Die "Schweizer Meisterschaften Informatikberufe" wurden in der Züspahalle 9, die dem Thema "Berufe an der Arbeit" gewidmet war, durchgeführt. Die Gruppe der Netzwerktechniker hatte am ersten Tag Fehler in Hard- und Softwarelösungen zu suchen. Die beiden nächsten Tage wurden dazu verwendet, eine Client-Server-Infrastruktur in einer Windows-Umgebung aufzubauen. Am letzten Tag galt es, ein aus mehreren Routern und Switches bestehendes Netzwerk zum Laufen zu bringen. Als Topnetzwerker entpuppte sich Danny Meier. Er sicherte sich die Siegerplakette.
Die Sparte "IT/Software Applikationen" gewann Matthias Maurer. Die Schwierigkeit lag in diesem "Trade" darin, in kurzer Zeit viele Aufgaben zu bewältigen, wie Maurer gegenüber Computerworld hervorhob. Unter anderem galt es, eine Datenbank aufzubauen und Grafiken zu entwickeln. Sehr knapp zu und her ging es im Bereich Web-Design. Die Teilnehmer dieser Berufssparte hatten einen kompletten Internet-Auftritt einer fiktiven Firma samt Web-Shop und Installation in einer Serverumgebung zu konzipieren und zu realisieren. Der bei den Winterthurer Versicherungen angestellte Michael Iten konnte sich letztlich in diesem Segment durchsetzen.
Maurer, Iten und Meier werden also im nächsten Jahr an der Berufsweltmeisterschaft "World Skills", die von 26. bis 29. Mai 2005 in Finnlands Hauptstadt Helsinki durchgeführt wird, teilnehmen. Die Schweizer Vertreter können bis dahin noch intensiv an ihren Fähigkeiten arbeiten. Zudem führt der SVIB (Schweizerischer Verband für Informatik-Berufsausbildung) mit den Siegern noch zwei spezielle Trainingsweekends durch.
Zur Weltmeisterschaft, die alle zwei Jahre abgewickelt wird, sind übrigens nur Berufsinformatiker und Lehrlinge zugelassen, die zum Zeitpunkt der Durchführung des Events noch nicht älter als 22 Jahre sind.

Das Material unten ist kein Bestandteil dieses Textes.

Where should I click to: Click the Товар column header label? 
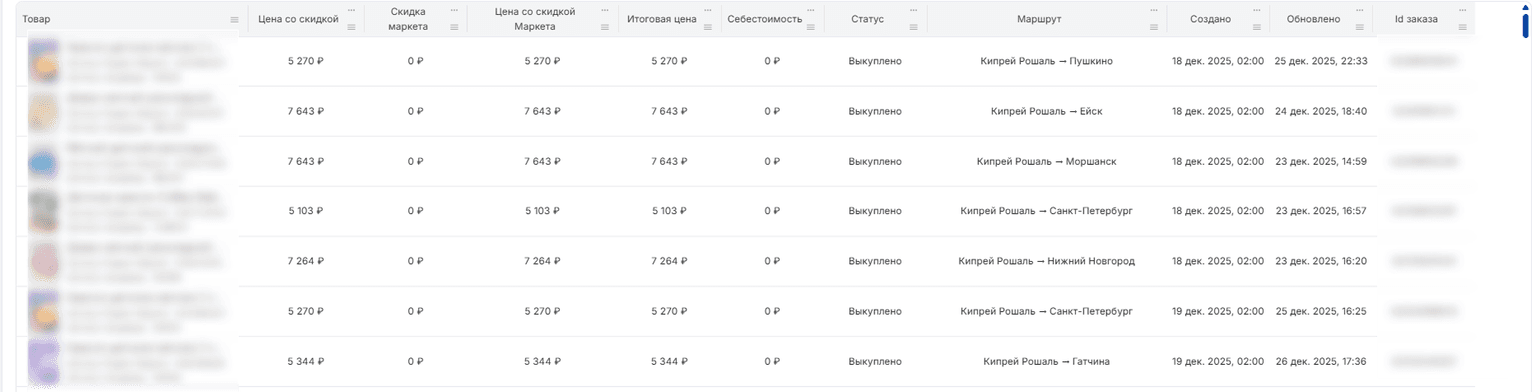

Laut SVIB-Leiter Hansruedi Küttel haben sich heuer im Vergleich zur letzten Schweizer Meisterschaft weniger Teilnehmer beworben. Ursache dafür sei, dass die Verbände, die die letzten Meisterschaften mitorganisierten, diesmal ausgestiegen seien und der SVIB auf sich alleine gestellt war. So nahmen am Wettkampf nur 15 Junginformatiker teil, die aus den wenigen Bewerbungen ausgewählt wurden.Dennoch sei das Niveau des Wettbewerbs nicht schlecht gewesen, in den Bereichen Web-Design und Netzwerktechnik gar weltmeisterlich, so Küttel.